[Pixel coordinate grounding data]
..........
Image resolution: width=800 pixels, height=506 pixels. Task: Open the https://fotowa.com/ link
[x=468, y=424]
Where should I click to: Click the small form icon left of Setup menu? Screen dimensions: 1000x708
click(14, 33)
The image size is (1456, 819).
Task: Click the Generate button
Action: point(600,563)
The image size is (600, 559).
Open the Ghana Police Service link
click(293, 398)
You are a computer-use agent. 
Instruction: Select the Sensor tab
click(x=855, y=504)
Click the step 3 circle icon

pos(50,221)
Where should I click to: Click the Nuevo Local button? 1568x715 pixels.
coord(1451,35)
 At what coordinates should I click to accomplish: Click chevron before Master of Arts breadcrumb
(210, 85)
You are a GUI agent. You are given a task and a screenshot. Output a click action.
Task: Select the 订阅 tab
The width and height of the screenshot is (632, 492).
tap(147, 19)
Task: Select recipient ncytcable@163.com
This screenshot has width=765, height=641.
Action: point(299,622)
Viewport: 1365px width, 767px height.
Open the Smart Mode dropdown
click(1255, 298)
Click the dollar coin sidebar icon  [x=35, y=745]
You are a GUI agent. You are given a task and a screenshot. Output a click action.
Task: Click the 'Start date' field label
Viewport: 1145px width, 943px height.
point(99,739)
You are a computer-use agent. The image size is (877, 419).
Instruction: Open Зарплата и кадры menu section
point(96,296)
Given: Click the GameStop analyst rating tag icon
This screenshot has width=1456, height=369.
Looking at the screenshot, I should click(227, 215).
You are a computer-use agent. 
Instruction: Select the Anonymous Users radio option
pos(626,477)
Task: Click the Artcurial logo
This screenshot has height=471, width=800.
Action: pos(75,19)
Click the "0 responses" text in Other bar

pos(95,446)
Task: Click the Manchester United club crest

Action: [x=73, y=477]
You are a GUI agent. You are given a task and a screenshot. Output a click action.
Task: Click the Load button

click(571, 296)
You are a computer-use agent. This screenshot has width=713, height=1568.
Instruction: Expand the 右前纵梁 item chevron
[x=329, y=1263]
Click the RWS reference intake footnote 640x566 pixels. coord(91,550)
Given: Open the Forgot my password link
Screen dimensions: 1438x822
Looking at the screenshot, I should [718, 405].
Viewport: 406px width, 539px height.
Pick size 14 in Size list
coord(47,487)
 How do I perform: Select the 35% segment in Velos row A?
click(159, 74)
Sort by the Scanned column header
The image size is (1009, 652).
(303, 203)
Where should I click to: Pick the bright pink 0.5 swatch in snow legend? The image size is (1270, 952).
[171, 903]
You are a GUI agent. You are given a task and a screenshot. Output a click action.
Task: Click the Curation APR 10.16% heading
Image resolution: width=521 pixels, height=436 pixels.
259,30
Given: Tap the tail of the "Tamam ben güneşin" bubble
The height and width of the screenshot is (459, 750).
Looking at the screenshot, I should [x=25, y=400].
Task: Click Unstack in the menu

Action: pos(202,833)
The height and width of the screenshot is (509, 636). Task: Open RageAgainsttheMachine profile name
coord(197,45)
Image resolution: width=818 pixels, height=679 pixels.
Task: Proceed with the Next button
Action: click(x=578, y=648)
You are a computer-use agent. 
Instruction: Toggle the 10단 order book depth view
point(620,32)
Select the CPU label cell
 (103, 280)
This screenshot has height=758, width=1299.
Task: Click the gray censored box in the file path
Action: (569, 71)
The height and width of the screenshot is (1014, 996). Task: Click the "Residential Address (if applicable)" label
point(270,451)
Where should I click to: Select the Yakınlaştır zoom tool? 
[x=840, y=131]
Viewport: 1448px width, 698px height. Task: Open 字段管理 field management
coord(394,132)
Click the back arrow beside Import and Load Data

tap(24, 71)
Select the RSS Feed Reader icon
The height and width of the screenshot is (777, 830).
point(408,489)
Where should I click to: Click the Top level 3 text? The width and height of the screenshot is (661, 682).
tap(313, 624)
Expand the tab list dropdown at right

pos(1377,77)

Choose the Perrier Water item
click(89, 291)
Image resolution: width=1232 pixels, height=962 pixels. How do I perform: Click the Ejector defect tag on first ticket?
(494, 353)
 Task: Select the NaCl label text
..........
#### Work request
Given the records above, reproduce precisely and only the lines between the line holding "Task: Click the Curation APR 10.16% heading" and the line holding "Select the RSS Feed Reader icon", inclusive.

#### Exercise answer
Task: Click the Curation APR 10.16% heading
Image resolution: width=521 pixels, height=436 pixels.
259,30
Given: Tap the tail of the "Tamam ben güneşin" bubble
The height and width of the screenshot is (459, 750).
Looking at the screenshot, I should [x=25, y=400].
Task: Click Unstack in the menu

Action: pos(202,833)
The height and width of the screenshot is (509, 636). Task: Open RageAgainsttheMachine profile name
coord(197,45)
Image resolution: width=818 pixels, height=679 pixels.
Task: Proceed with the Next button
Action: click(x=578, y=648)
You are a computer-use agent. 
Instruction: Toggle the 10단 order book depth view
point(620,32)
Select the CPU label cell
 (103, 280)
This screenshot has height=758, width=1299.
Task: Click the gray censored box in the file path
Action: (569, 71)
The height and width of the screenshot is (1014, 996). Task: Click the "Residential Address (if applicable)" label
point(270,451)
Where should I click to: Select the Yakınlaştır zoom tool? 
[x=840, y=131]
Viewport: 1448px width, 698px height. Task: Open 字段管理 field management
coord(394,132)
Click the back arrow beside Import and Load Data

tap(24, 71)
Select the RSS Feed Reader icon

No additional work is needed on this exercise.